Bell’s attorney, Eldridge Hawkins Sr., then addressed the Township Committee, criticizing the way Viveiros had handled the entire proceedings. Chiefly, he said it seemed as if Viveiros had sent Bell the Rice Notice before she had uncovered the alleged problems she presented to the committee. Hawkins cited that fact that her statement to the committee discussed conversations had that day with Bell — four days after he had received the Rice Notice.
“It sounds to me as if she had planned on communicating a request for your body to agree to terminate my client predicated upon something she was going to have set up between the 3rd and now, because clearly she’s talking about things that happened today,” Hawkins said. “What I’d suggest very strongly is that somebody ask that young lady specifics because I listened attentively and she didn’t give specifics. She was very hard with what she said and I don’t know how this body could accept her word, except she’s a lovely young lady.”

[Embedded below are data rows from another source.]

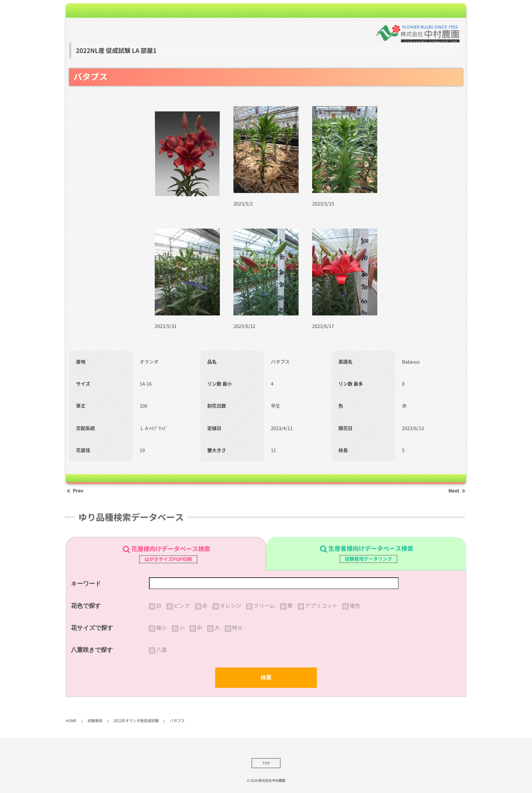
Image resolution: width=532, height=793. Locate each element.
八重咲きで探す (92, 650)
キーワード (86, 584)
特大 (238, 628)
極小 (162, 628)
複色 (355, 606)
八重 (162, 650)
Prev (75, 491)
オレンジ (231, 606)
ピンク (182, 606)
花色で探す (86, 606)
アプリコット (321, 606)
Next (457, 491)
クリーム (264, 606)
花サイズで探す (92, 628)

At this point, Hawkins was interrupted by Deputy Mayor Dean Dafis who called out “Sir!” Committeewoman Nancy Adams then told Hawkins, “If you don’t mind, the name is Ms. Viveiros. As a fellow former young lady, it’s disrespectful and works against her professionalism and position in this township by calling her ‘young lady’ over and over again.”
After apologizing, Hawkins also stated that his client, upon being placed on suspension, was never given a communication saying that this was a final warning and that he faced termination upon one more incident.
“That’s in your book, as I read it. And I’m thinking, ‘Oh my goodness, I’m having a ball because everything she’s laid out is wrong,’” Hawkins said. “I’m suggesting to you folks, if you do not ask the questions of her that I know I have in my mind that I would want to have asked of me before I could just blithely go and do what she wants to do, that would be further credence to what I believe strongly was her game plan all along. Because I don’t know how she would be able to get this matter up before this board today after she never requested my client to be appointed on the last meeting when every other director was appointed. You folks, of course, just wouldn’t know that my client was the only one that was not appointed. What I’m saying is, I’m having a ball.”
After Hawkins finished speaking, the Township Committee members voted 5-0 to terminate Bell’s employment and then voted 5-0 to post an advertisement for a new DPW director.